A report in JAMA Pediatrics reviewed the incidence of, and risk factors associated with, sedation-related adverse events in pediatric EDs. The research was part of a multicenter observational study conducted by the Children’s Hospital of Eastern Ontario (CHEO).
Results indicate that the incidence of serious adverse events was lowest among patients sedated with ketamine alone and highest among patients sedated with ketamine combined with propofol or fentanyl.
Background information in the article notes that procedural sedation is commonly used for painful or uncomfortable procedures such setting fractures, repairing lacerations, and draining abscesses in EDs worldwide.
“Although sedation-related serious adverse events occur infrequently, recognition and early intervention is necessary to ensure patient safety," explained lead author Maala Bhatt, MS, MSc, director of pediatric emergency research at CHEO, and assistant professor at the University of Ottawa. “We've been able to identify sedation medications and practices associated with the best clinical outcomes, which is practice-changing.”
More than 6,000 patients sedated with six different medication combinations at six different EDs across Canada were included in the study.
According to the results, the overall incidence of adverse events in the study population was 11.7%. The most common events were determined to be a decrease in oxygen saturation, seen in 5.6% of patients, and vomiting, seen in 5.2% of patients.
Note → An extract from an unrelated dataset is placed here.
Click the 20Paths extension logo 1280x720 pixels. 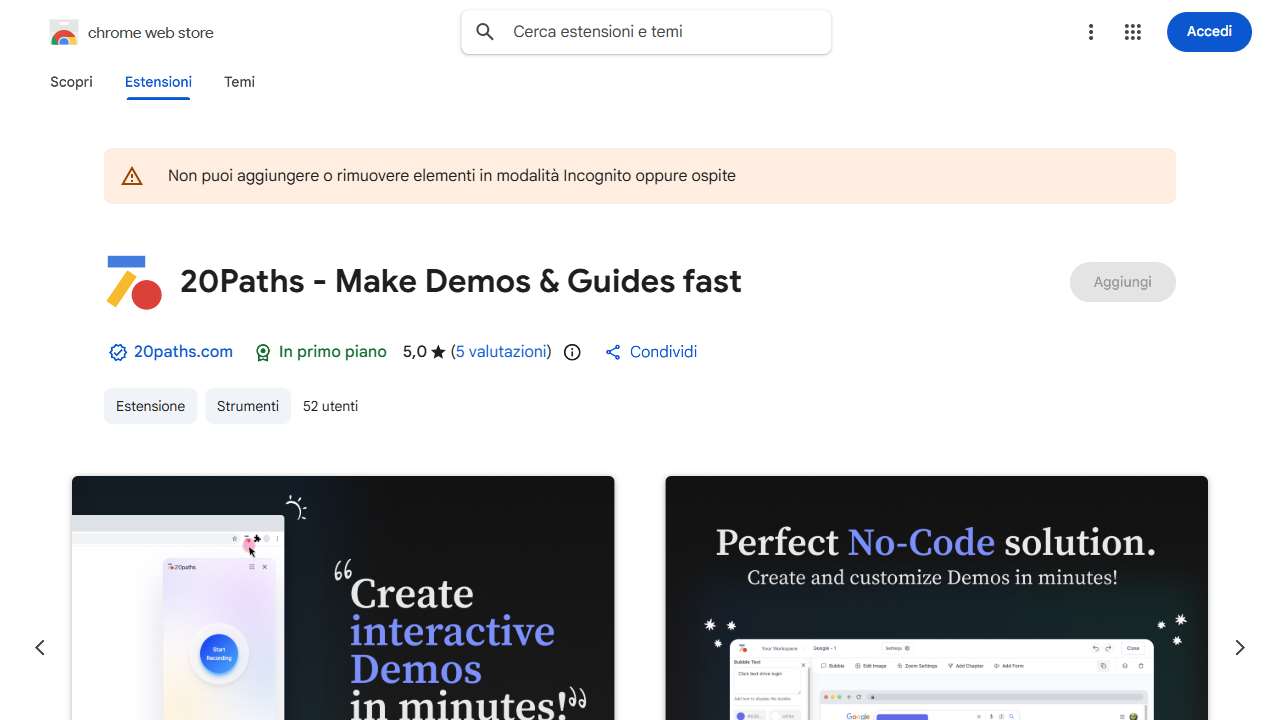click(134, 282)
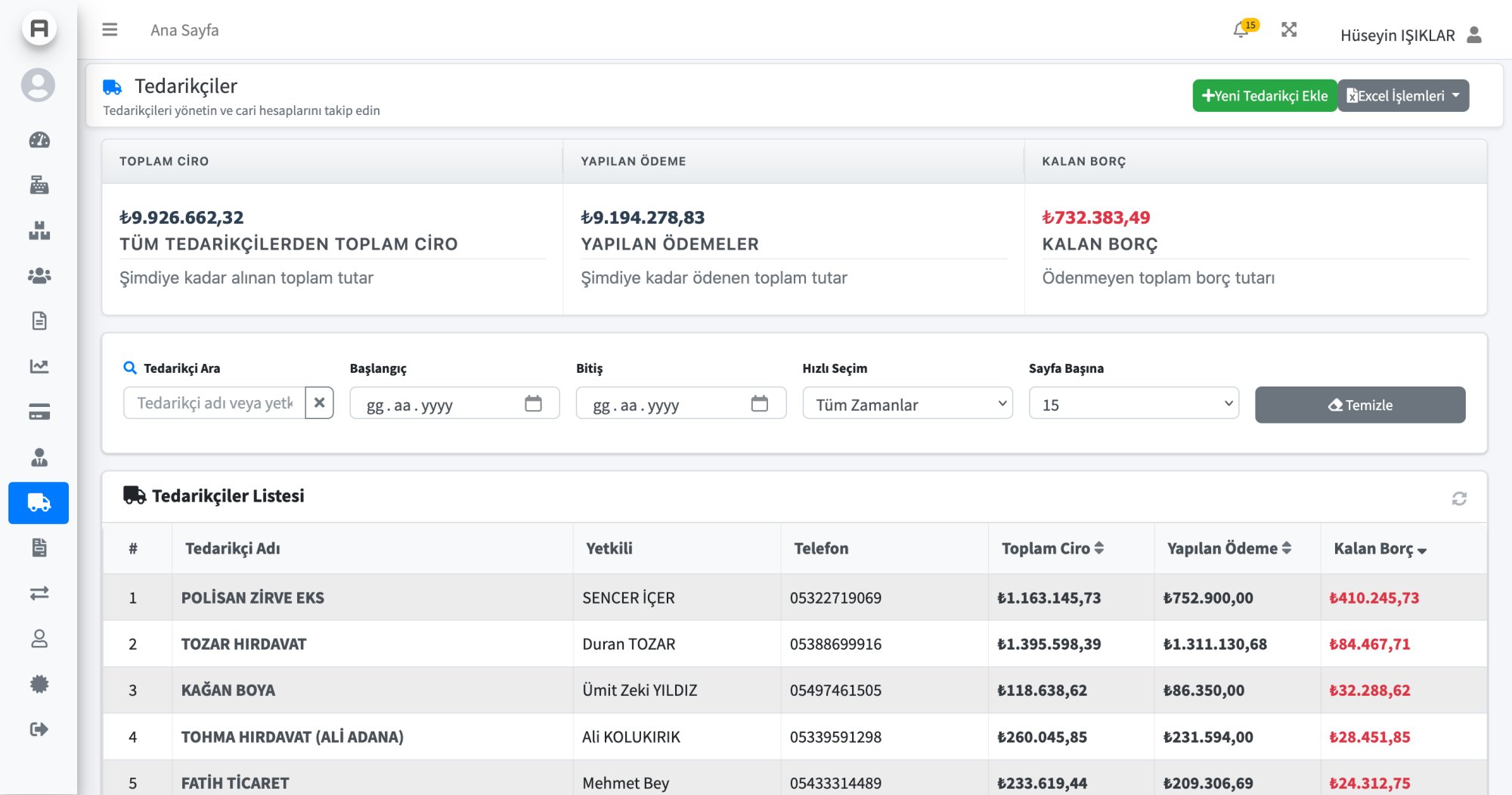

Still, adverse events requiring significant interventions remained rare at 1.4%.
Compared with ketamine alone, propofol alone (3.7%; odds ratio [OR], 5.6; 95% CI, 2.3-13.1) followed by the combinations of ketamine and fentanyl citrate (3.2%; OR, 6.5; 95% CI, 2.5-15.2) and ketamine and propofol (2.1%; OR, 4.4; 95% CI, 2.3-8.7) had the highest incidence of significant adverse effects, according to the report. At the same time, the combinations of ketamine and fentanyl (4.1%; OR, 4.0; 95% CI, 1.8-8.1) and ketamine and propofol (2.5%; OR, 2.2; 95% CI, 1.2-3.8) had the highest incidence of significant interventions.
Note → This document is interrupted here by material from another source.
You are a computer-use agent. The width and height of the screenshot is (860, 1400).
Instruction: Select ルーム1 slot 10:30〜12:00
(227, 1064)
Researchers also point out that two common practices – receiving an opioid before sedation and undergoing a laceration repair – were more likely to lead to vomiting, oxygen desaturation, and the necessity for significant interventions.
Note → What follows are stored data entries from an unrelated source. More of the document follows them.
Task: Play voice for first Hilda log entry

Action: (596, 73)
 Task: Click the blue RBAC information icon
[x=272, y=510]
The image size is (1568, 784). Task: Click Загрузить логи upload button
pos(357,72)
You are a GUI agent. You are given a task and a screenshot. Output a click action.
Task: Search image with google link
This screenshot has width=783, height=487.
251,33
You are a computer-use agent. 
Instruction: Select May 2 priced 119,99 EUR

“The low rate of serious adverse events and significant interventions supports the safety of procedural sedation in the hands of emergency department physicians,” Bhatt said. “While all sedation medications and combination of medications are effective and safe in the hands of experienced providers, ketamine alone is associated with the fewest serious adverse events and significant interventions, making it a logical choice for providing procedural sedation for children in emergency departments.”